Given task 1: Transcribe the post about Parsoid from "I'm getting the" up to and including "for page P.".
Given task 2:
Answer these questions about the post about Parsoid:
(a) What heading appears in the wikitext example for page P?
(b) What does Parsoid get from the API for the map tag?
(c) What time is given alongside the date 18.05.2014?
Given task 3: Resume the post about Parsoid after its last sentence.

I'm getting the impression there is a fundamental misunderstanding here.
Am 18.05.2014 04:28, schrieb Subramanya Sastry:
So, consider this wikitext for page P.
== Foo == {{wikitext-transclusion}} *a1 <map ..> ... </map> *a2 {{T}} (the html-content-model-transclusion) *a3
Parsoid gets wikitext from the API for {{wikitext-transclusion}}, parses it and injects the tokens into the P's content. Parsoid gets HTML from the API for <map..>...</map> and injects the HTML into the not-fully-processed wikitext of P (by adding an appropriate token wrapper). So, if {{T}} returns HTML (i.e. the MW API lets Parsoid know that it is HTML), Parsoid can inject the HTML into the not-fully-processed wikitext and ensure that the final output comes out right (in this case, the HTML from both the map extension and {{T}} would not get sanitized as it should be).
Does that help explain why we said we don't need the html wrapper?

Record excerpts:
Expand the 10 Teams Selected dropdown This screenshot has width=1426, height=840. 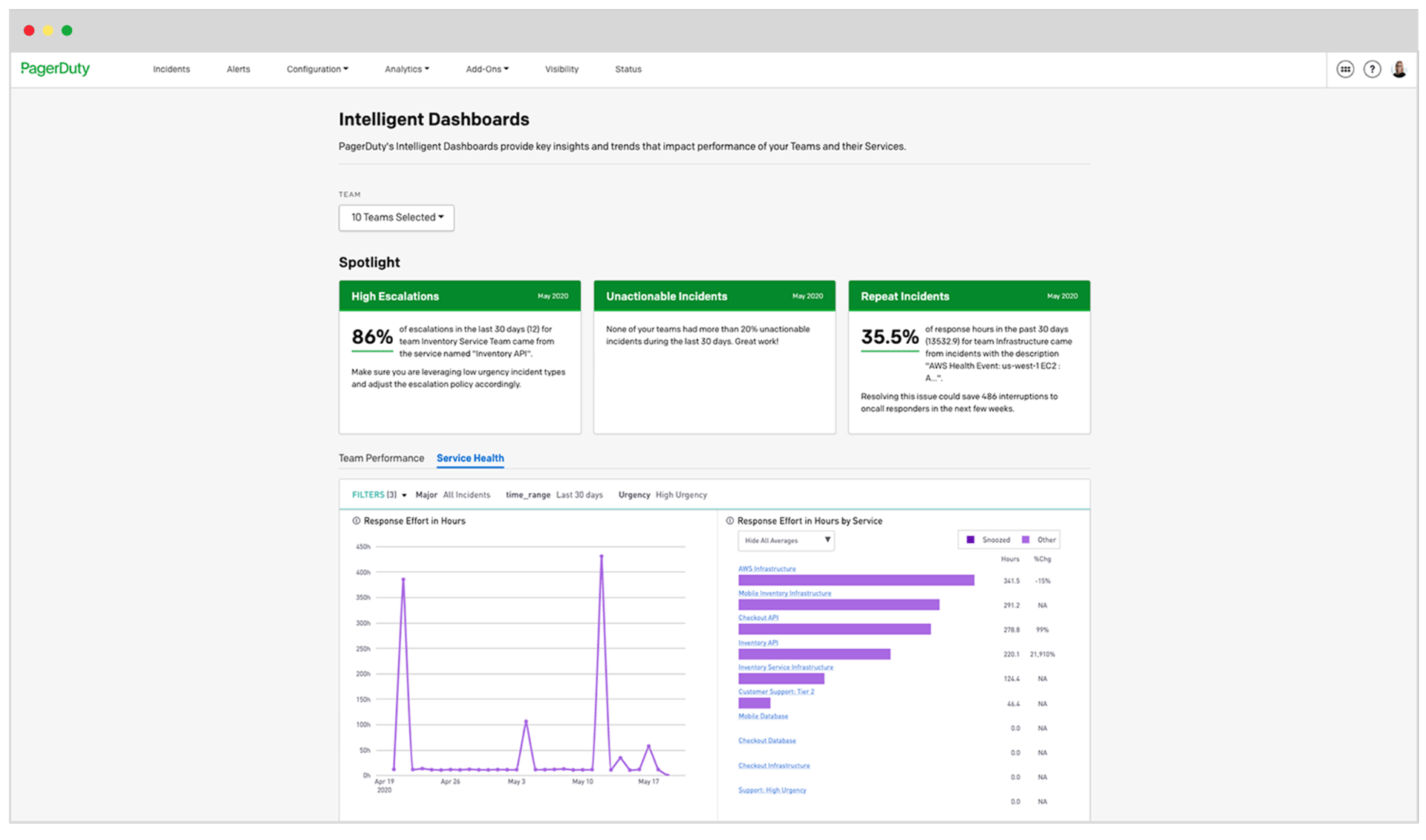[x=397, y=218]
...
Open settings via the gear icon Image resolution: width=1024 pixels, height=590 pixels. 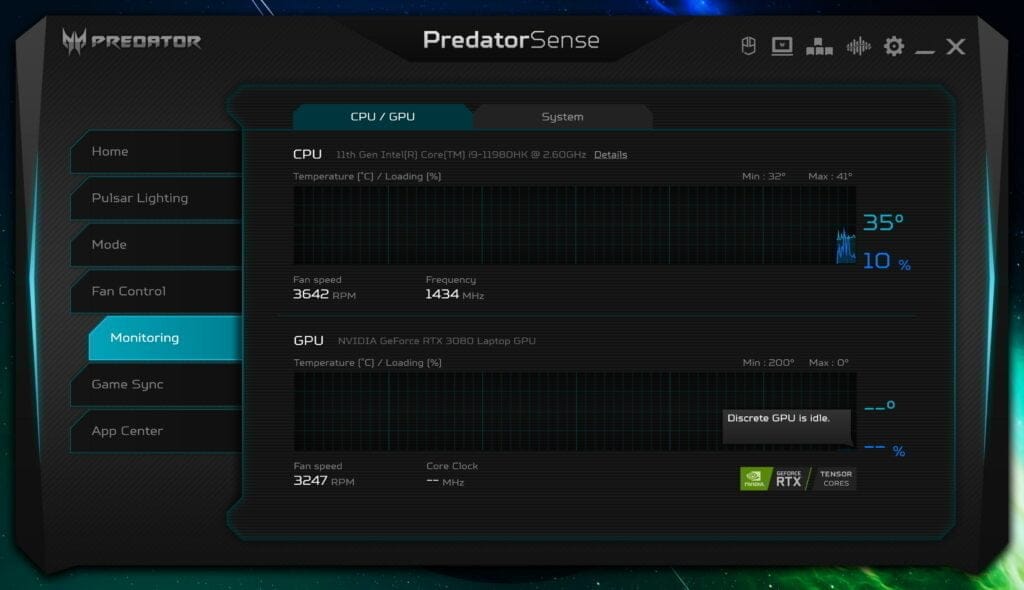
* * *
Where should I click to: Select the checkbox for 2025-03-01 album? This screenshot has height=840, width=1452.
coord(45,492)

Written reply 1:
I'm getting the impression there is a fundamental misunderstanding here.
Am 18.05.2014 04:28, schrieb Subramanya Sastry:
So, consider this wikitext for page P.

Written reply 2:
(a) Foo
(b) HTML
(c) 04:28

Written reply 3:
No, it actually misses my point completely. My point is that this may work with the way parsoid uses expandtemplates, but it does not work for expandtemplates in general. Because expandtemplates takes full wikitext as input, and only partially replaces it.
So, let me phrase it this way:
If expandtemplates is called with text=
== Foo == {{T}}
[[Category:Bla]]
What should it return, and what content type should be declared in the http header?
Note that I'm not talking about how parsoid processes this text. That's not my point - my point is that expandtemplates can be and is used on full wikitext. In that context, the return type cannot be HTML.
All that said, if you want to provide the wrapper with <html model="whatever" ....>fully-expanded-HTML</html>, we can handle that as well. We'll use the model attribute of the wrapper, discard the wrapper and use the contents in our pipeline.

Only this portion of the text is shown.